[Supplied material]
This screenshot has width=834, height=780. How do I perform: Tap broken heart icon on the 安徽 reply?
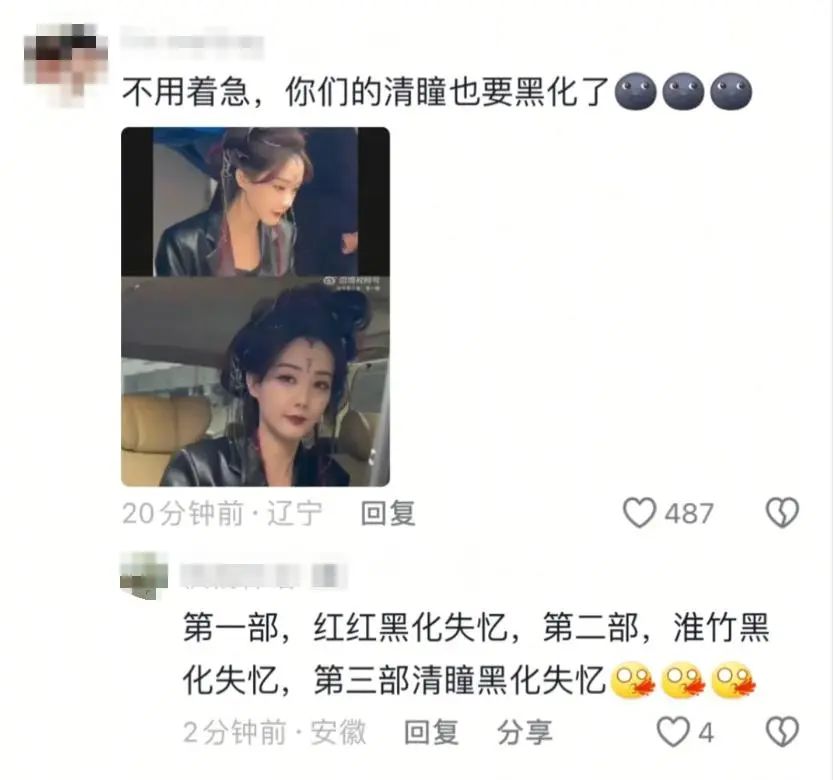pyautogui.click(x=782, y=732)
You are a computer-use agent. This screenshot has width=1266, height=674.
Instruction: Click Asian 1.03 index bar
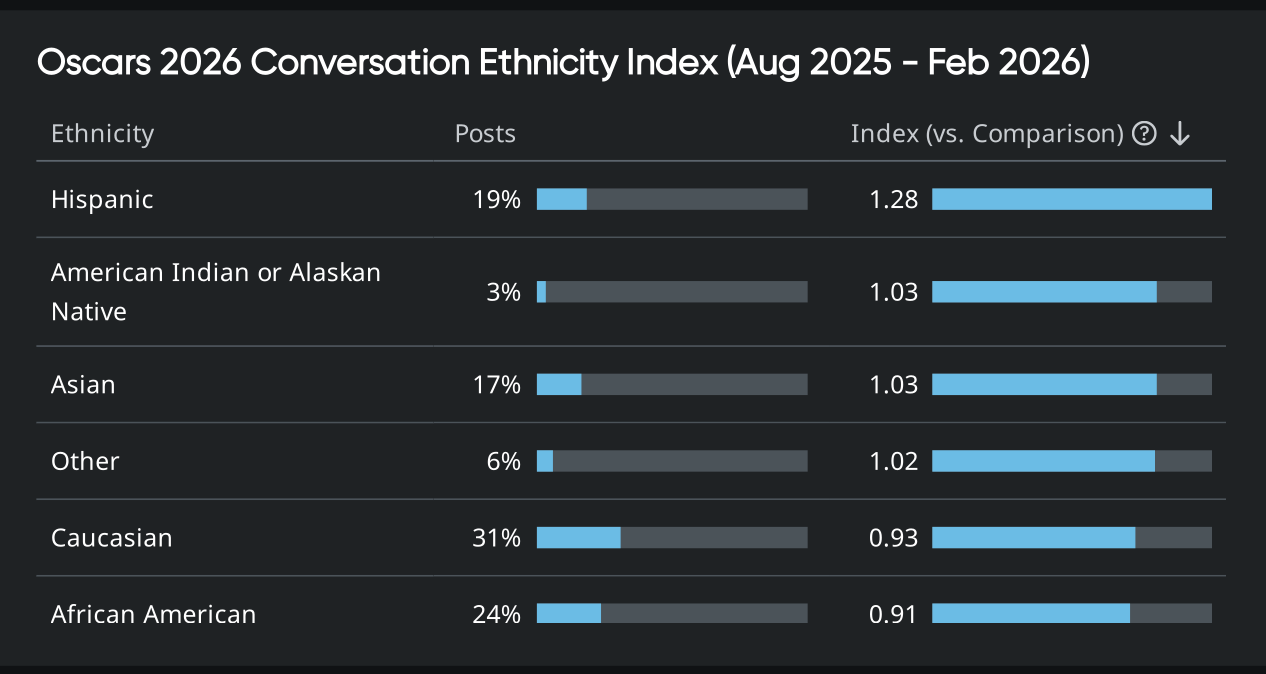click(1071, 384)
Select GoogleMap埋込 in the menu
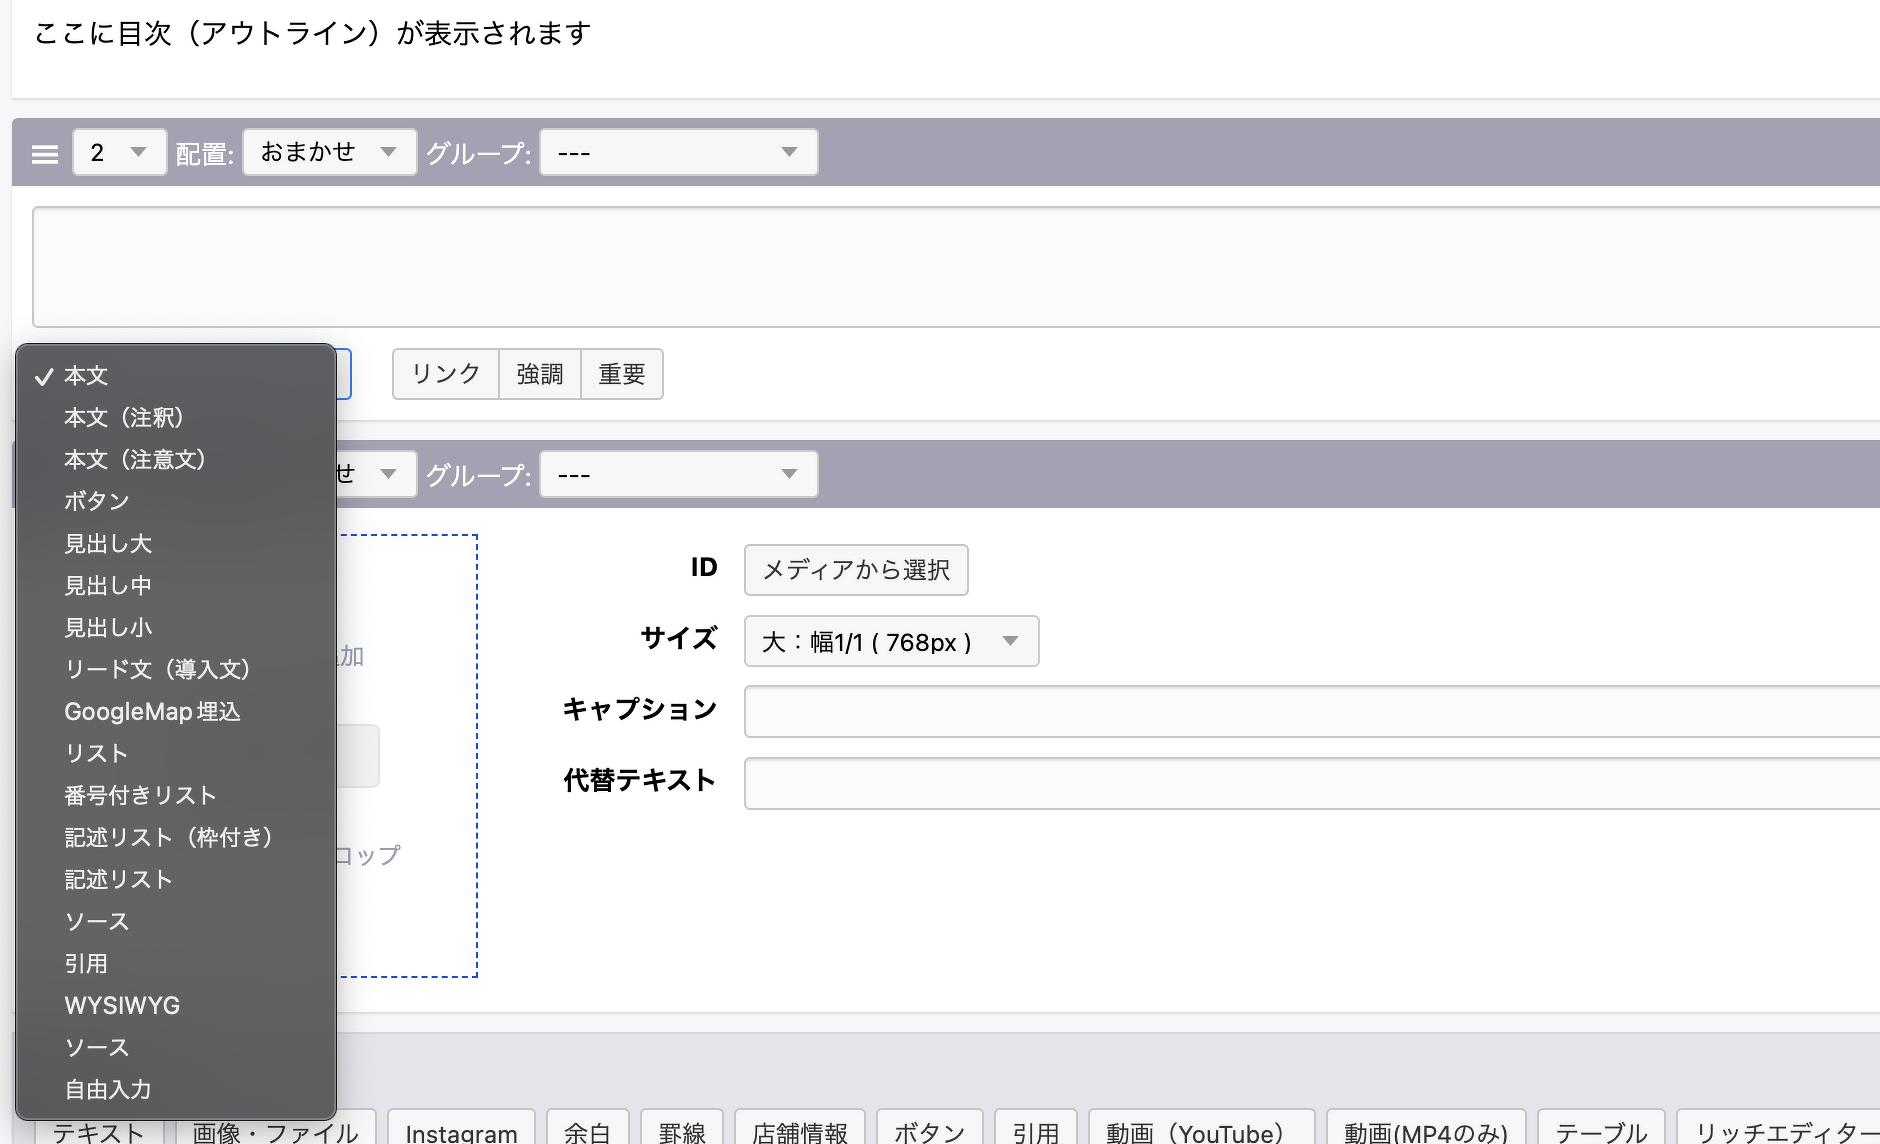The height and width of the screenshot is (1144, 1880). (x=152, y=712)
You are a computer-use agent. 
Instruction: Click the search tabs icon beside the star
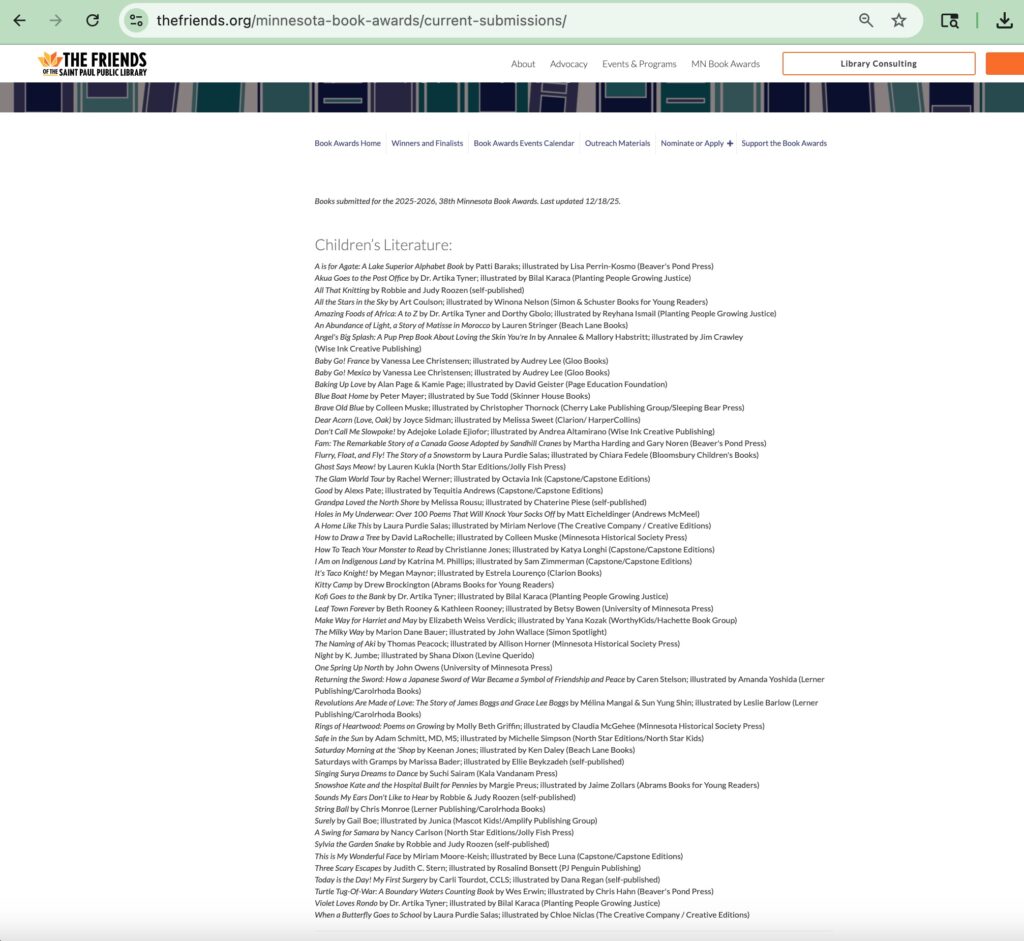coord(950,20)
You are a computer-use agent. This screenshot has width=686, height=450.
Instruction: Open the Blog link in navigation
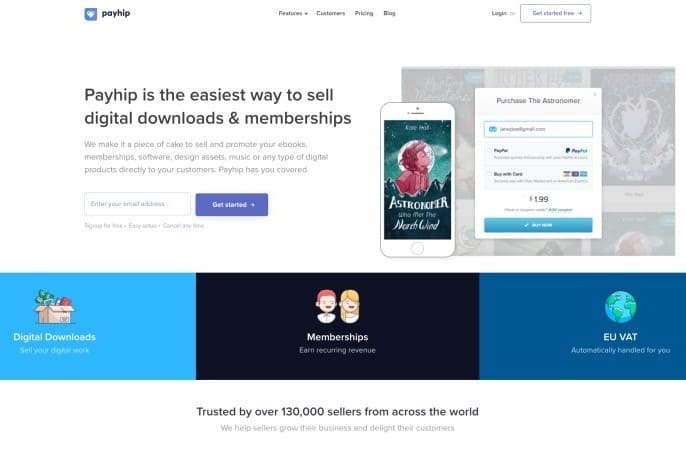pyautogui.click(x=389, y=14)
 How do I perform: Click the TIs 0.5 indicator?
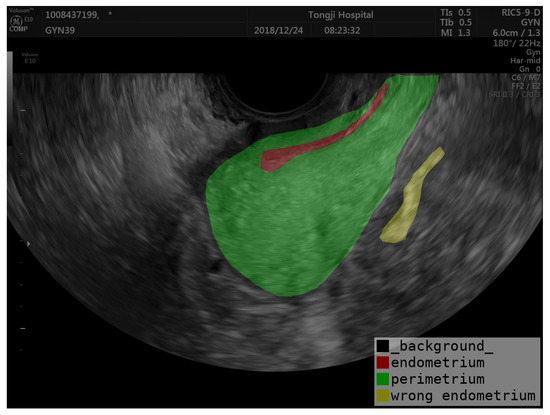tap(455, 13)
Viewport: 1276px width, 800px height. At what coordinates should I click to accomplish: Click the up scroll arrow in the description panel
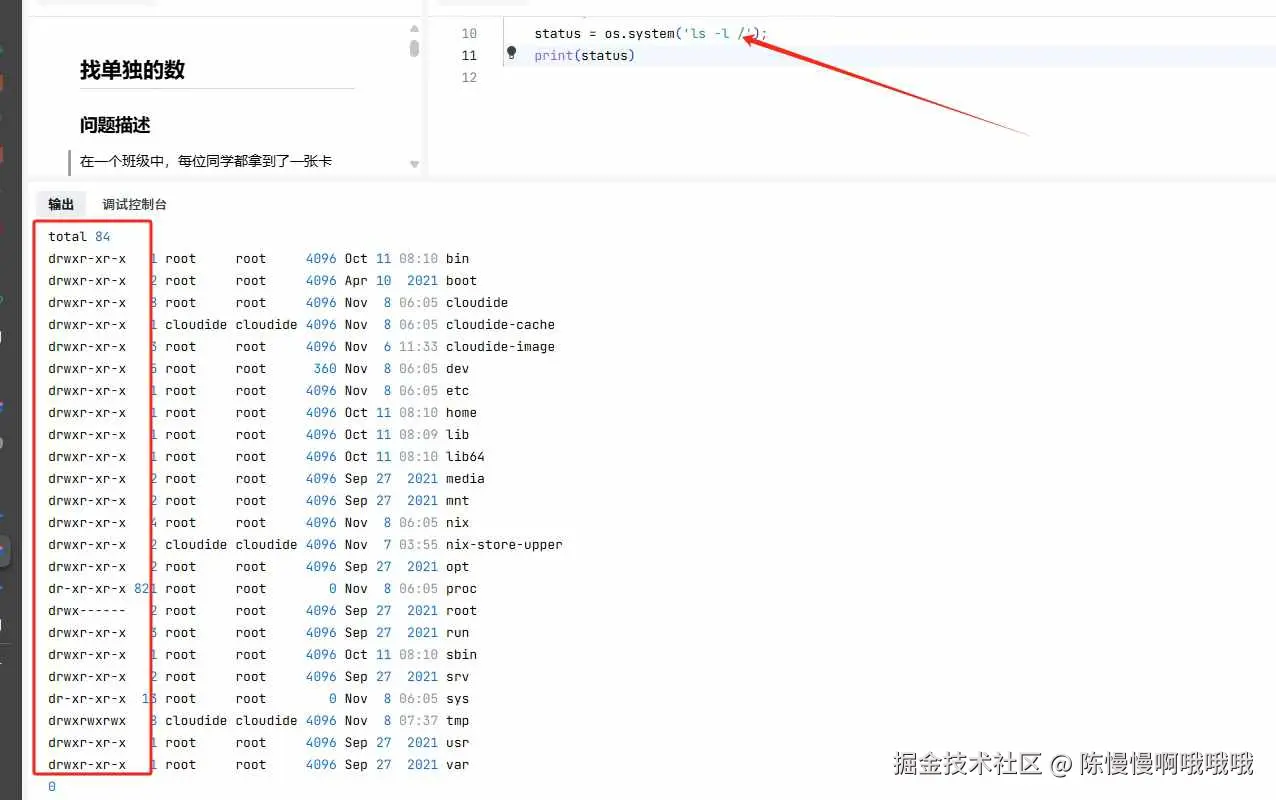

[Task] Give back the material above exactly as written, but omit the images.

[Written answer]
This screenshot has width=834, height=780. How do I perform: Tap broken heart icon on the 安徽 reply?
pyautogui.click(x=782, y=732)
You are a computer-use agent. This screenshot has width=1266, height=674.
Instruction: Click Asian 1.03 index bar
click(1071, 384)
Select GoogleMap埋込 in the menu
The height and width of the screenshot is (1144, 1880). (x=152, y=712)
You are a computer-use agent. 
Instruction: Click the search tabs icon beside the star
coord(950,20)
You are a computer-use agent. This screenshot has width=686, height=450.
Instruction: Open the Blog link in navigation
pyautogui.click(x=389, y=14)
 How do I perform: Click the TIs 0.5 indicator?
tap(455, 13)
Viewport: 1276px width, 800px height. At what coordinates should I click to accomplish: Click the up scroll arrow in the description panel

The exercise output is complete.